The market capitalization of the crypto industry has jumped around $83.2 billion in the last 24 hours, with privacy-focused token Zcash and worldcoin, the native cryptocurrency of the network backed by OpenAI CEO Sam Altman, leading market gains, jumping over 22%.

But the last 24 hours have been good across the board:

Investors have been eager to see some positive signs around the Iranian conflict ending, coupled with hopeful outlooks around the CLARITY act, both breathing some life into assets, Kairos Research cofounder Ian Unsworth told Sherwood News.

Simon Shockey, a crypto strategist at crypto wallet infrastructure firm Privy, said the upswing stems from several things converging. He pointed to how alt markets broadly were very oversold following the bug found in Zcash that shook confidence.

Friday, Zcash founder Zooko Wilcox said Anthropic didn’t find any more serious bugs with the Zcash protocol after Shielded Labs requested the AI firm run a security audit of the network with Mythos.

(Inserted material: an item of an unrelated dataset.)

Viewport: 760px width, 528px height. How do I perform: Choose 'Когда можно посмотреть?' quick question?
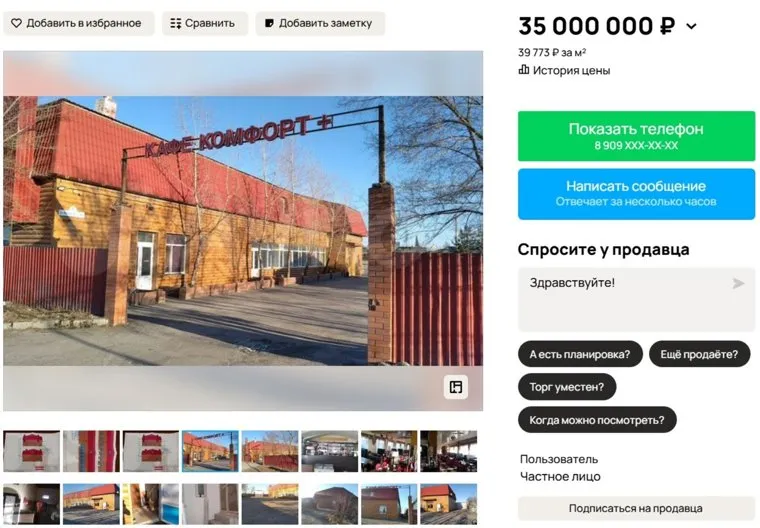[597, 420]
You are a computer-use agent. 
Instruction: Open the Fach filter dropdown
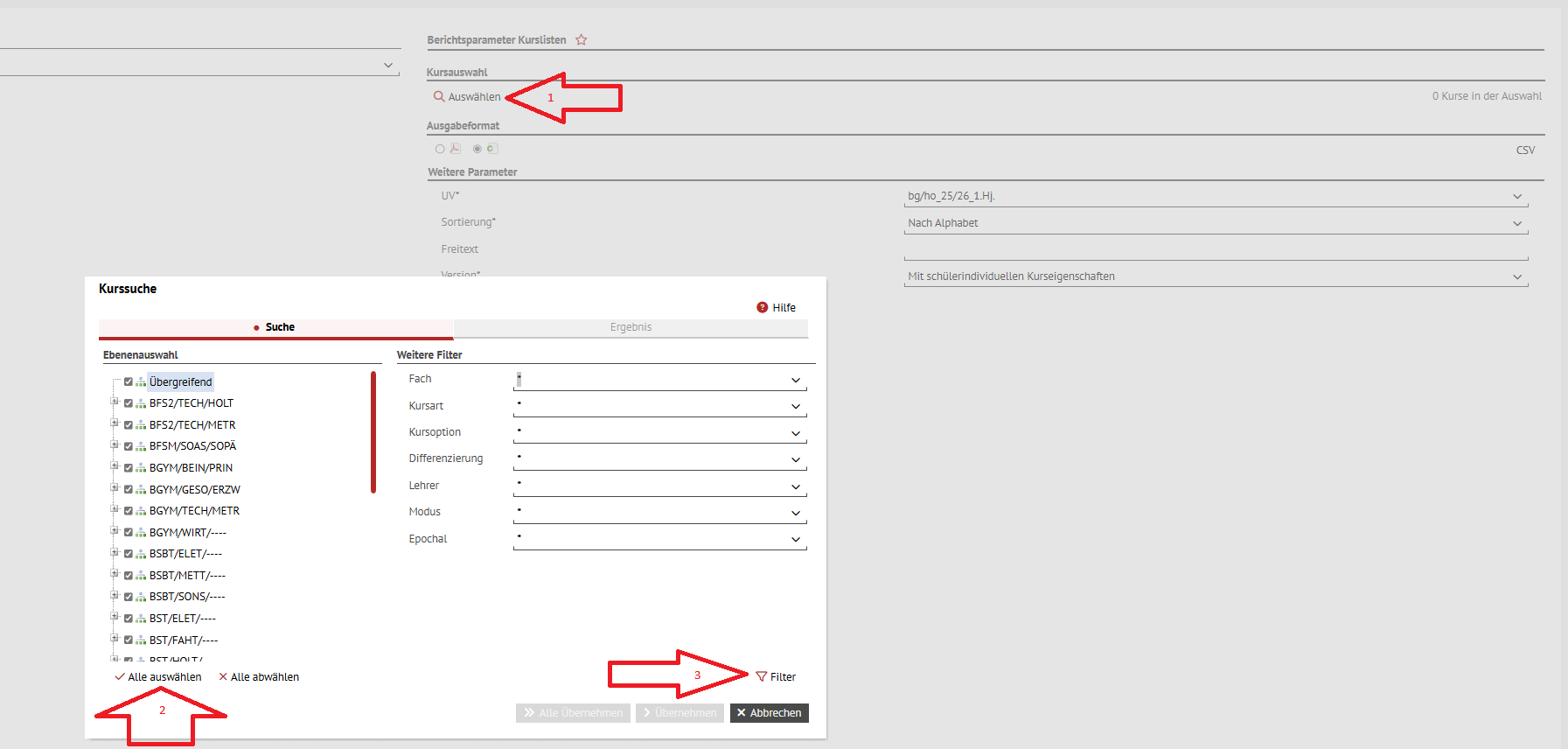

Shockey added that the pool of willing sellers has dwindled. Even if structurally, AI is a much more compelling and asymmetric bet in the eyes of allocators, many of these crypto assets have simply run out of marginal sellers despite some shorter-term narrative-driven pumps. The only people left to sell at this point are the teams themselves and VCs.

Net-net: oversold conditions plus exhausted seller bases plus a macro backdrop thats stabilized equals a snapback, especially in names that have real usage or community conviction behind them,” Shockey told Sherwood.